* _PROVIDED TEXT_:
Processors

This module contains data parsers to process both computational and experimental raw data files. The D³TaLES parser then converts the processed data to the D³TaLES schema. It also contains a submodule for converting data from the backend D³TaLES database to frontend data and pushing the new data to the frontend database.

Full documentation can be found here.

Current Parsers:

Molecular DFT
- Gaussian logfiles
- Psi4 logfiles (in development)
Cyclic Voltammetry
- Output file from chi_660d, chi_1100b, pine_wavenow instruments
UV/Vis Spectroscopy (in development)
- Excell files
Literature Articles
- Generate article metadata from DOI

Processing Molecular DFT

For this example, we must get an example log file. Here, we pull a Gaussian log file from GitHub D³TaLES API repo.

* _MATERIAL SHOWN_:

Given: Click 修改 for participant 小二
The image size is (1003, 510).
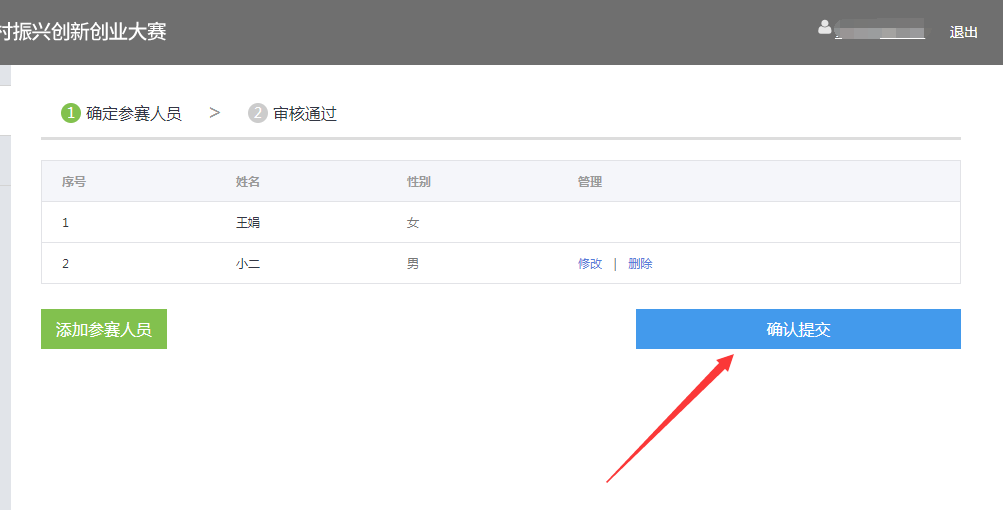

---

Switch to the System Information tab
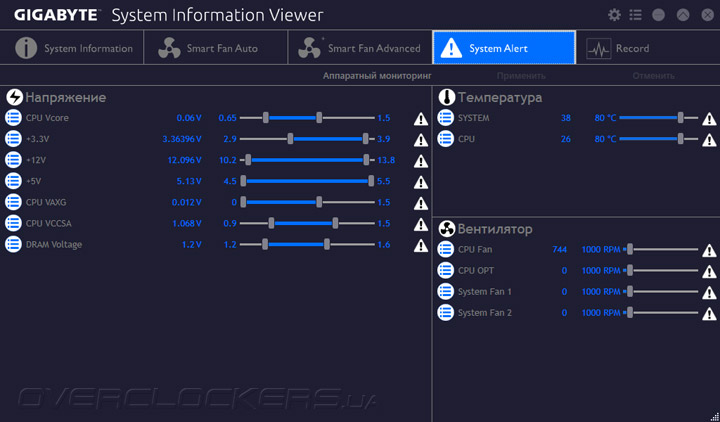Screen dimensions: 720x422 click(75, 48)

* _GIVEN PROBLEM_: Could you write what comes next in the D³TaLES processors documentation, picking up after its last sentence? The entries were taken from a different source.

* _ANSWER_:
import shutil
from urllib import request

# Pull example file form GitHub
dft_url = "https://raw.githubusercontent.com/D3TaLES/d3tales_api/main/tests/raw_data/05XICU/logs/05XICU_opt_groundState_3H0.log"
with request.urlopen(dft_url) as response, open("gaussian_ex.log", 'wb') as out_file:
    shutil.copyfileobj(response, out_file)
    

To parse the DFT file, simply import the d3tales_parser module and use the ProcessDFT module to parse the data file (in this case, gaussian_ex.log). Here we chose the ProcessGausLog parsing class because our data file is Gaussian format.

from d3tales_api.Processors.d3tales_parser import *

dft_data = ProcessDFT(filepath="gaussian_ex.log", parsing_class=ProcessGausLog)
print(dft_data.data_dict)

A user can also include submission_info and metadata in the processing.

from d3tales_api.Processors.d3tales_parser import *

submission_info = {
    "source" : "Risko",
    "author" : "d3tales@gmail.com",
    "author_email" : "d3tales@gmail.com",
    "upload_time" : "2021-10-01T21:07:29.546377+00:00",
    "file_type" : "zip",
    "data_category" : "computation",
    "data_type" : "gaussian",
    "all_files_in_zip" : [ 
        "opt_groundState.log", 
        "opt_groundState.fchk"
    ],
    "approved" : True
}

metadata = {
    "id" : "opt_groundState",
    "calculation_type" : "tddft_cation1"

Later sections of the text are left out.